*Source extract*
This wiring is homemade and it is impossible to say what else have been done to the electrical system. You need a wiring diagram to find out how things are supposed to be and rewire according to that, or get a new wiring harness.

The T-shaped plug contains connectors for "L" and "R".
Look at the attached picture.
Edit
*****
Picture removed because of fake alternator news, on my behalf.
*****
"L" should be connected to the warning light. It is not, and that is why your warning light is not glowing.

There is a reason to why the T-shaped plug is disconnected. Something was malfunctioning and the easy way was to bypass parts of the system. Maybe it is a hint that the engine stops when you disconnect the battery. That points to that there is a shut-off solenoid.
I would not recommend you to reconnect the plug.


----------



## maxreco (Sep 30, 2015)

Hacke said:


> This wiring is homemade and it is impossible to say what else have been done to the electrical system. You need a wiring diagram to find out how things are supposed to be and rewire according to that, or get a new wiring harness.
> 
> The T-shaped plug contains connectors for "L" and "R".
> Look at the attached picture.
> ...


Thank you Hacke! Your explanation is helpful. What is the "R" spade for? (what relay?), and what does "W" (AC for the tachometer) do? As I have a mechanical tach I don't understand what this is for. Thanks again for helping to fill my empty cup of knowledge!


----------



## Hacke (Feb 22, 2011)

I do not know about the "R" terminal's function in this case. I only know that the "R" stands for "Relay", and that the terminal has an oscillating voltage output. Therefore it can be used for a tachometer, but there are other gizmos that can be driven from it. Or it is not used at all.
Edit
*****
R can also be the same as IG, at least on japanese alternators. This is a Mitsubishi type, the same "R" function can be found on a Hitachi type, for instance. This is a japanese tractor, after all.
*****

"W" is connected to one phase in the alternator, before rectifying. The terminal has therefore an alternating voltage that can be used for counting the revolutions in a tachometer. Not needed if you have a cable driven tachometer.
Edit
*****
I think I am wrong here also. Probably an "F" terminal, used for testing purposes.
*****

The manufacturers often put all the terminals on one model of alternator needed to suit the systems in different type of vehicles. That way they will have less models to deal with. But, it can be confusing when you have terminals that are of no use. A wiring diagram will explain the situation, though.

There has most certainly been a connection to the "L" terminal on your alternator, in order to excite the alternator and make the charging light work. The alternator is charging, but not that good, as I understand? You can start the tractor normally, without draining the battery? If so, that means that there is a magnetic field in the alternator enough to start the charging, without excitation via the charging light. What voltage do you have?
Edit
*****
Wrong.
The alternator is excited via the R (or IG terminal), the warning light is only for warning.

*Challenge 1*
Rewrite the part of the alternator wiring thread that opens with the words containing "Thank you Hacke!" and closes with "used at all.", changing "gizmos" to "devices".
*Challenge 2*
Please write what comes next in the alternator wiring thread, picking up after its final sentence.

*Dataset*
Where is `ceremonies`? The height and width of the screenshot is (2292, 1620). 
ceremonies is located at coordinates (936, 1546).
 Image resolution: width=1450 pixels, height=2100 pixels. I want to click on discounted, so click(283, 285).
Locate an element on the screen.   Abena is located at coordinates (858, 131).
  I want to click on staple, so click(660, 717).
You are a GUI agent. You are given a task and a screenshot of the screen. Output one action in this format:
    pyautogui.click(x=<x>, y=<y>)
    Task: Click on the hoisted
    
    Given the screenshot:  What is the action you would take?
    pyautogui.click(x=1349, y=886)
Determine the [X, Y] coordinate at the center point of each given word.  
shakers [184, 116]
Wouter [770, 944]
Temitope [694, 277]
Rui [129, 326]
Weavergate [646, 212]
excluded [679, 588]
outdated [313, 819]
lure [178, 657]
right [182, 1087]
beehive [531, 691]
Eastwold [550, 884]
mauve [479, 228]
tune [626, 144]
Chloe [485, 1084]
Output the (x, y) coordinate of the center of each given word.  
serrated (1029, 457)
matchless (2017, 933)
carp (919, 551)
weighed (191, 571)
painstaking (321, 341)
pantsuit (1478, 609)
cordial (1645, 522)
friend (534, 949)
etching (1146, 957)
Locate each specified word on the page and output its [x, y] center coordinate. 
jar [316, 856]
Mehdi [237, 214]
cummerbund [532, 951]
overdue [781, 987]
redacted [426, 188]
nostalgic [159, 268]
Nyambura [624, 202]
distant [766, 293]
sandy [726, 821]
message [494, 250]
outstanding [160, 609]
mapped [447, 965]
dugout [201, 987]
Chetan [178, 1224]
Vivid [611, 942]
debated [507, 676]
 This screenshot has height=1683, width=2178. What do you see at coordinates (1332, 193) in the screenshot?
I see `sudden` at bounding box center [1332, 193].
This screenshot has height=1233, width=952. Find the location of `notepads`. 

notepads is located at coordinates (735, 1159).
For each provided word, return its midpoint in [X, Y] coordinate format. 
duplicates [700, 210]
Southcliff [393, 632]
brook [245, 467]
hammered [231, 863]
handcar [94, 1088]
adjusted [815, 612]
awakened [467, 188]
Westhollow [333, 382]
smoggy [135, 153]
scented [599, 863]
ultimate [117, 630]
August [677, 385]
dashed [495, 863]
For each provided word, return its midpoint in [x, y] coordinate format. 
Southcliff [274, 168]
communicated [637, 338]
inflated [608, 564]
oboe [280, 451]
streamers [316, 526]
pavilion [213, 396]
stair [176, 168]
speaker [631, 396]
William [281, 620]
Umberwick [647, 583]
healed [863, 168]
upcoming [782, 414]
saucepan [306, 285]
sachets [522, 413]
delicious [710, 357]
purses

*Task output 1*
Thank you Hacke! Your explanation is helpful. What is the "R" spade for? (what relay?), and what does "W" (AC for the tachometer) do? As I have a mechanical tach I don't understand what this is for. Thanks again for helping to fill my empty cup of knowledge!


----------



## Hacke (Feb 22, 2011)

I do not know about the "R" terminal's function in this case. I only know that the "R" stands for "Relay", and that the terminal has an oscillating voltage output. Therefore it can be used for a tachometer, but there are other devices that can be driven from it. Or it is not used at all.

*Task output 2*
*****

Anyhow, you need to get the system fixed.


----------



## maxreco (Sep 30, 2015)

I completely agree, Hacke! Fixing the charging light is my priority. My schedule is full until next week, but I now have a good list of readings to take and things to check. I appreciate yours and all other help, this forum is fantastic!

I have the wiring diagram from the maintenance manual, which isn't great. It shows the general layout, but doesn't give details enough to identify a specific wire. If you or anyone knows of a more detailed diagram, please send a link.


----------



## Hacke (Feb 22, 2011)

Do not follow anything I wrote. I have found some wiring diagrams, not the best but I can see that the alternator terminal "R" on the website is like an "IG" terminal. Obviously, "R" can mean two things, clear as mud. Well, it make things easier to understand. I will come back with some sort of explanation.


----------



## Hacke (Feb 22, 2011)

So, let us see if I have got something right.

I have tried to interpret the (parts of) diagrams I have got. See attached picture.
Only the wiring starting at the key switch required for the charging system is in there.
"ACC" will have battery (+) when you turn the key to accessory position (lights, horn etc.).
There may be other contact configurations on your tractor and there will be splices on the wires, that do not really relate to the charging system.
I am pretty sure about the wire colouring, but I put question marks to be safe.

In your picture, there seems to be one white wire and one white with blue stripe hanging loose at the alternator. Those colours are correct, if I have got the right colours. Could this harness be the correct one, perhaps?
If so, are these wires connected according to my diagram?
What are the wires from your T-shaped plug connected to?
Maybe the loose terminals should be connected to the T-shaped plug, or it's harness?

Start like this:
Make sure the loose terminals are not touching anything.
Check all your fuses and connections.
Put the key swith to "ACC".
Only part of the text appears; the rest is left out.